Set exercise –
Convert each line of the material below into a JSON list of strings, one string per line, and leave out blank lines and all pictures.

Records provided –

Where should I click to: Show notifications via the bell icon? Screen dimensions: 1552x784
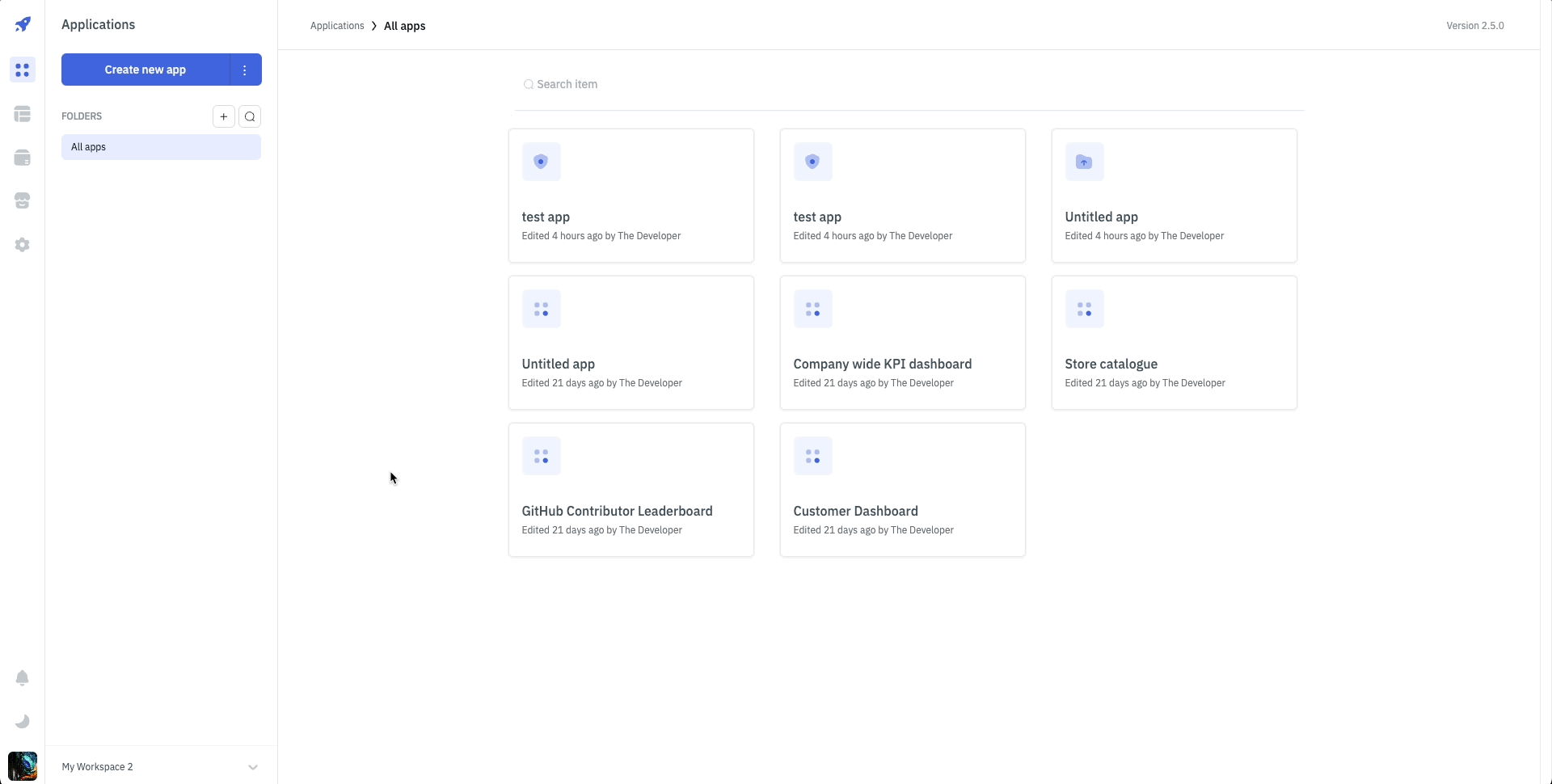tap(23, 678)
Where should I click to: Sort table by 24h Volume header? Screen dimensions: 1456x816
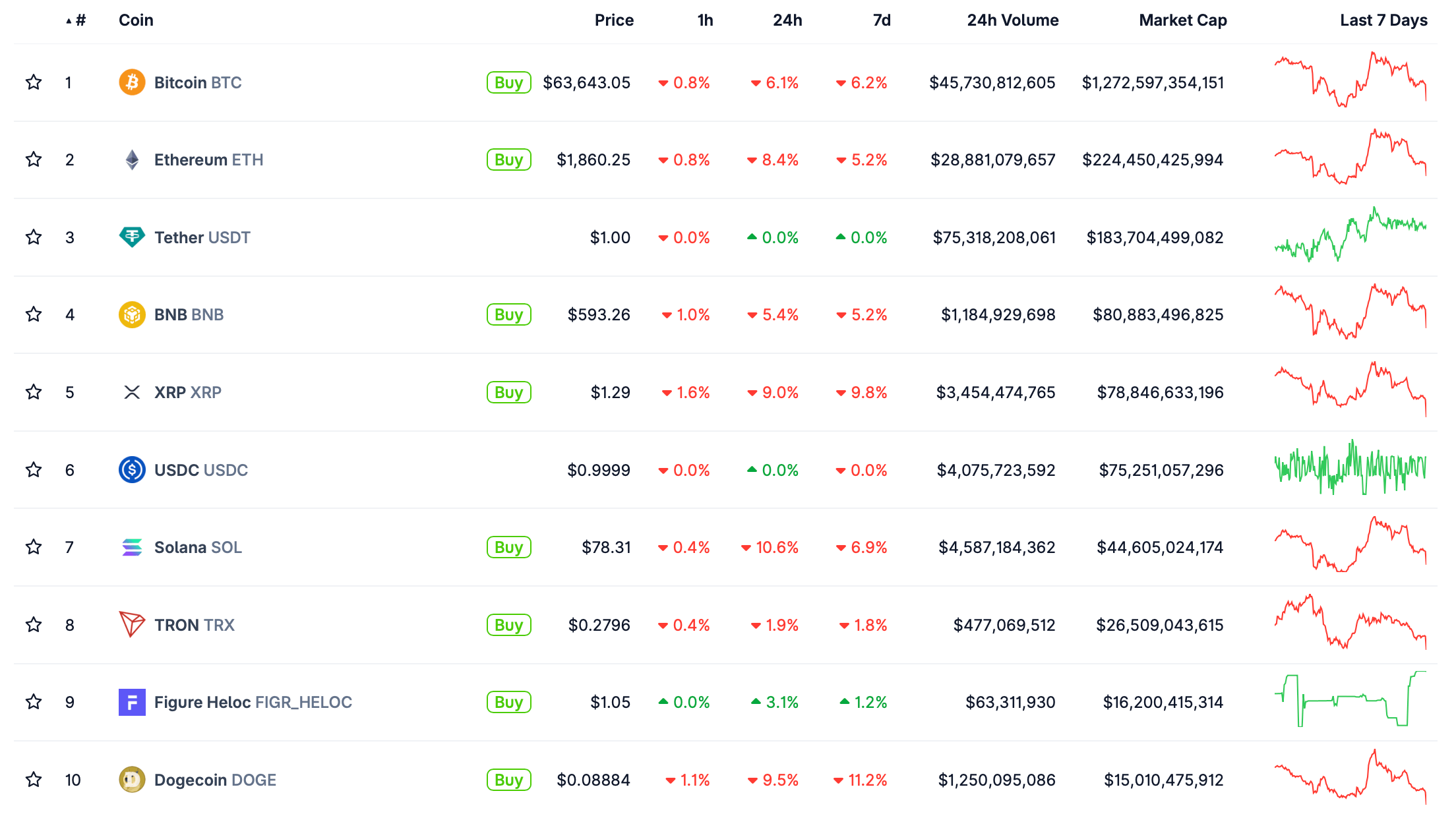1012,20
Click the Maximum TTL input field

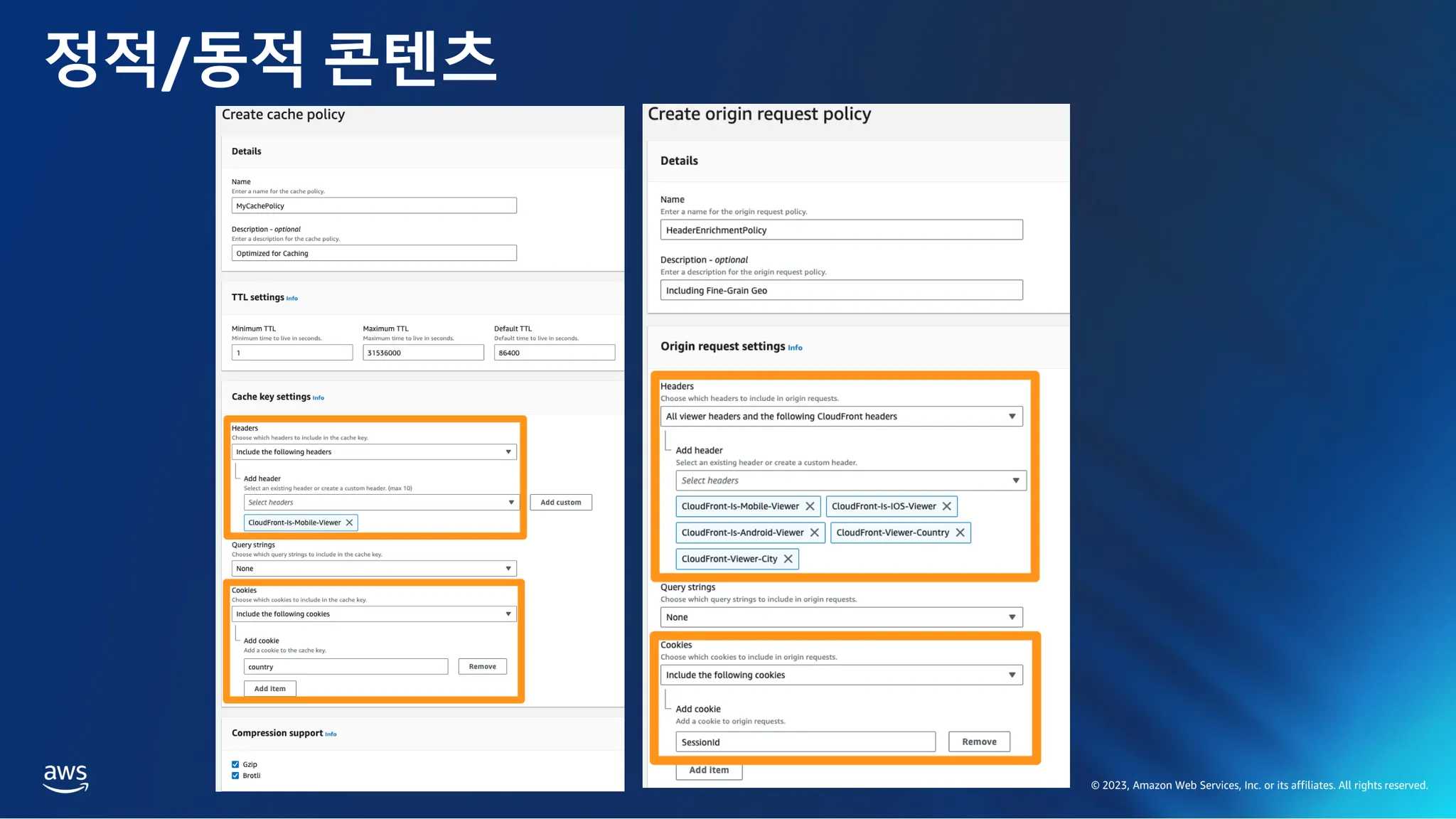coord(423,353)
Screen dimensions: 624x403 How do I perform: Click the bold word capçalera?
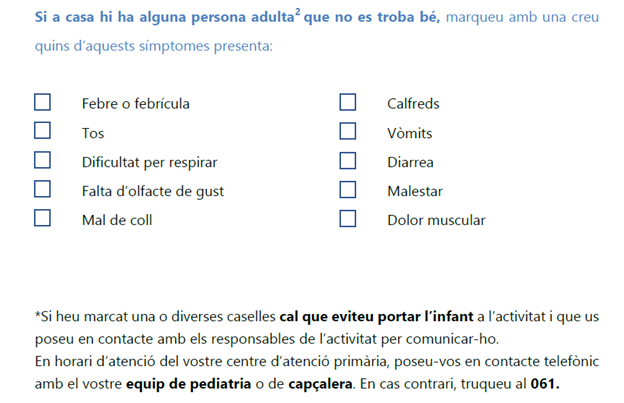316,384
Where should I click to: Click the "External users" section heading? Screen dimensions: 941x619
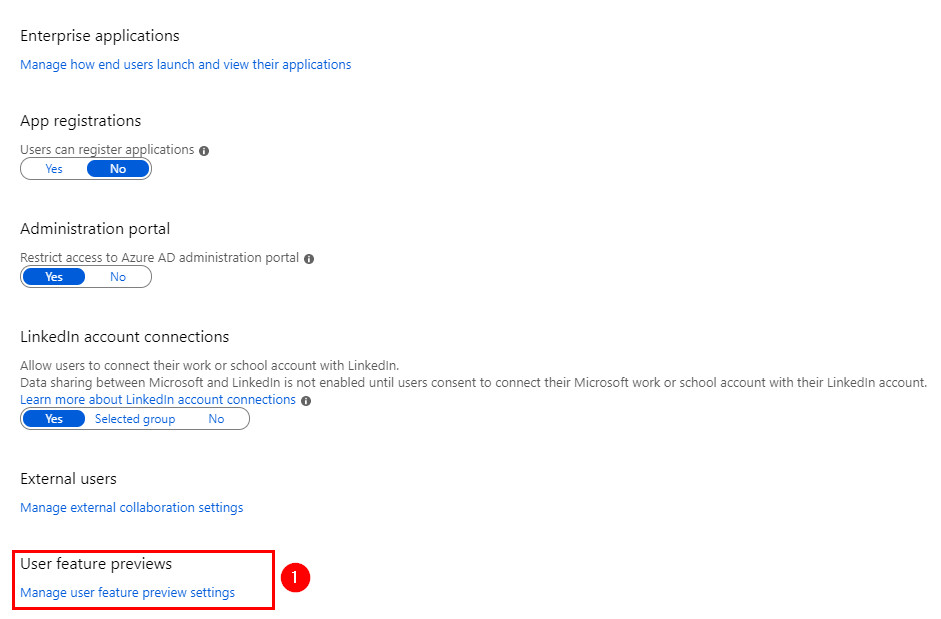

Written solution –
[
  "Where should I click to: Show notifications via the bell icon? Screen dimensions: 1552x784",
  "tap(23, 678)",
  "Where should I click to: Sort table by 24h Volume header? Screen dimensions: 1456x816",
  "1012,20",
  "Click the Maximum TTL input field",
  "coord(423,353)",
  "Screen dimensions: 624x403 How do I perform: Click the bold word capçalera?",
  "316,384",
  "Where should I click to: Click the \"External users\" section heading? Screen dimensions: 941x619"
]